What you need to do: Reproduce the passage on presidential coattails in House elections word for word, from its first sentence to its last.
begin Text passage
Is there a pattern to this inconsistency? When we break down the results of the last 20 (since 1932) presidential year House elections by whether the president’s party controlled the House, the coattail effect appears only in one type of House election: ones in which the president’s party controls the House.
Let us take a look at a simple regression where the president’s party’s seats after the presidential year House election equals the number of seats they won in the prior midterm election plus the president’s party’s presidential vote in this election.
Chart 1: How well presidential vote predicts seats won in House when president’s party controls House
This equation explains a whopping 98.3% of the variation in the percentage of House seats won by the president’s party in the eight House elections since 1932 in which the president’s party also controlled the House — in other words, when the president’s party holds the House, the total share of the vote the president and his party’s House candidates receive is very similar. Now, this statistical analysis relies on a small eight-sample set and cannot necessarily be used for future prediction, but it does indicate that this equation fits the data very well.
The coattail effect is also apparent when we look at the national House vote (i.e. actual percentage of ballots cast) for the president’s party. This time the regression is president’s party’s national House vote equals seats they won in the prior midterm election plus president’s vote in this election.
end Text passage
begin Dataset
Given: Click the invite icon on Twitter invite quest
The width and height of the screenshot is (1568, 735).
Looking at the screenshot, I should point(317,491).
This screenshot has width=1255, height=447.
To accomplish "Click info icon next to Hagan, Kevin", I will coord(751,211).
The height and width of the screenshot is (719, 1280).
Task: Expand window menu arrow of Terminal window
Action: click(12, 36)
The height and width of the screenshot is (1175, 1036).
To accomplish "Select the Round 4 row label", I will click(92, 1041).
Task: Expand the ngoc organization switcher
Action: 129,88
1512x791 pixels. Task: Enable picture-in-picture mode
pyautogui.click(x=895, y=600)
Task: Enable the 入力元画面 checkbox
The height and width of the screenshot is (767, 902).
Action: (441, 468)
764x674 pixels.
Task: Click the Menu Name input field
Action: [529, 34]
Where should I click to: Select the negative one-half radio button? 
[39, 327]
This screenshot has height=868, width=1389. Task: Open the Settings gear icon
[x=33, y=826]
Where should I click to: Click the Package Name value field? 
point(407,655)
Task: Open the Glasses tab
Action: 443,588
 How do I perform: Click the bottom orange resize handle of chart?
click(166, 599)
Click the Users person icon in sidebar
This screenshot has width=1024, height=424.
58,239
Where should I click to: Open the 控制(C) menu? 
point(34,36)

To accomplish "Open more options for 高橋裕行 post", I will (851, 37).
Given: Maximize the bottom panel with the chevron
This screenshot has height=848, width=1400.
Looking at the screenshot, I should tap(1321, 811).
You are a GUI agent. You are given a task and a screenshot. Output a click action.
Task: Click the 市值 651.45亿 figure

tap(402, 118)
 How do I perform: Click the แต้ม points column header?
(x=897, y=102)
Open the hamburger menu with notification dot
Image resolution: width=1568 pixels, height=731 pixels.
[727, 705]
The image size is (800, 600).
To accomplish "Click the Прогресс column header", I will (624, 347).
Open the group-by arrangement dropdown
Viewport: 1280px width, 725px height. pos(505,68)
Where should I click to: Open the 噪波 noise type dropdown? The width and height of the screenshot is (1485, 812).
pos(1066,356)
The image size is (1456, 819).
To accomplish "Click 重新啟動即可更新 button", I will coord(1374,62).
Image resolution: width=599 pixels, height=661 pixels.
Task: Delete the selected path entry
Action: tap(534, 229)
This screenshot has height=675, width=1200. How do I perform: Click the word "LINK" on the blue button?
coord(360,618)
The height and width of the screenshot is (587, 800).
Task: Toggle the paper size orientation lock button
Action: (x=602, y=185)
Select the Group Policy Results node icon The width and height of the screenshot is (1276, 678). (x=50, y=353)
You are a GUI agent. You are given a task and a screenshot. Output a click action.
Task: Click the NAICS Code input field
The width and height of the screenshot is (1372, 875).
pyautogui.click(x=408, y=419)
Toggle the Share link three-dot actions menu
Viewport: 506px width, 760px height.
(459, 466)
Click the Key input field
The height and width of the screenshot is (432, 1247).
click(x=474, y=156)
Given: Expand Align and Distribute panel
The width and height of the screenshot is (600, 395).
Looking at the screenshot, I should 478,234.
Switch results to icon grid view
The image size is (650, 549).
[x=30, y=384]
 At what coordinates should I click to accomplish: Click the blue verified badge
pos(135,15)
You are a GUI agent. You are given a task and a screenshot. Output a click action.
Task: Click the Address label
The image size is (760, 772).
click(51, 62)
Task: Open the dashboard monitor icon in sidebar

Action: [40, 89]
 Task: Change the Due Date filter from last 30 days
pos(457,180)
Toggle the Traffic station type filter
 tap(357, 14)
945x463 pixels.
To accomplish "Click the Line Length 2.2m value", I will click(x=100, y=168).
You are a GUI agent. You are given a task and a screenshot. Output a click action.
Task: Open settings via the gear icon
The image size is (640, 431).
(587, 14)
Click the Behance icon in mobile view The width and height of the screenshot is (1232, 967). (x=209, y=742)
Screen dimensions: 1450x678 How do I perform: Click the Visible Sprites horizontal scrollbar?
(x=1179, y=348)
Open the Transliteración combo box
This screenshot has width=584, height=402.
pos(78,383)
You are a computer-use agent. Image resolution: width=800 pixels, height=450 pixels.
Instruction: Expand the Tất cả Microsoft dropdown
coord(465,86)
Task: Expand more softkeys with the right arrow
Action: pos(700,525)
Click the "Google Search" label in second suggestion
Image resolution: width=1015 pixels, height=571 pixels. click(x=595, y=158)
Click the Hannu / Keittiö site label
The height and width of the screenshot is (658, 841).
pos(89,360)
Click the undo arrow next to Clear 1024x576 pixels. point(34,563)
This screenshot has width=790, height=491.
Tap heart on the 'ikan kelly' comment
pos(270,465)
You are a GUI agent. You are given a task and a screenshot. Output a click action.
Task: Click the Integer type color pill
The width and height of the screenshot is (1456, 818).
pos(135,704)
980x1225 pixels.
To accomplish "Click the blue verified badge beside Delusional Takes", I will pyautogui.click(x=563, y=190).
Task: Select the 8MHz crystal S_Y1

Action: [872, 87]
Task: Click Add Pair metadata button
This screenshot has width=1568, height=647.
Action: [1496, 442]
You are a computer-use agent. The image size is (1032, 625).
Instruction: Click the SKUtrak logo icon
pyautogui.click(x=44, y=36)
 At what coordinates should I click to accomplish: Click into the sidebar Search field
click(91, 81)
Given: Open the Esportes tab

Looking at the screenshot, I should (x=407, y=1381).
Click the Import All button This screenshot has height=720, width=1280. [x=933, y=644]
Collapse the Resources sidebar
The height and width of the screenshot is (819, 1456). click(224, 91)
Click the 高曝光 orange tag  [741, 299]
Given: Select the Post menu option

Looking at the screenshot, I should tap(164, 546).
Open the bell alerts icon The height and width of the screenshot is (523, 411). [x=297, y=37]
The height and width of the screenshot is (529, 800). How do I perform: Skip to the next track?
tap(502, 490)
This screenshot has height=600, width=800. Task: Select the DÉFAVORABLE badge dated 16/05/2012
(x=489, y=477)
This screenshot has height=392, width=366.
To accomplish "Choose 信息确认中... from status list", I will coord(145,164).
end Dataset
Solution for this problem:
Is there a pattern to this inconsistency? When we break down the results of the last 20 (since 1932) presidential year House elections by whether the president’s party controlled the House, the coattail effect appears only in one type of House election: ones in which the president’s party controls the House.
Let us take a look at a simple regression where the president’s party’s seats after the presidential year House election equals the number of seats they won in the prior midterm election plus the president’s party’s presidential vote in this election.
Chart 1: How well presidential vote predicts seats won in House when president’s party controls House
This equation explains a whopping 98.3% of the variation in the percentage of House seats won by the president’s party in the eight House elections since 1932 in which the president’s party also controlled the House — in other words, when the president’s party holds the House, the total share of the vote the president and his party’s House candidates receive is very similar. Now, this statistical analysis relies on a small eight-sample set and cannot necessarily be used for future prediction, but it does indicate that this equation fits the data very well.
The coattail effect is also apparent when we look at the national House vote (i.e. actual percentage of ballots cast) for the president’s party. This time the regression is president’s party’s national House vote equals seats they won in the prior midterm election plus president’s vote in this election.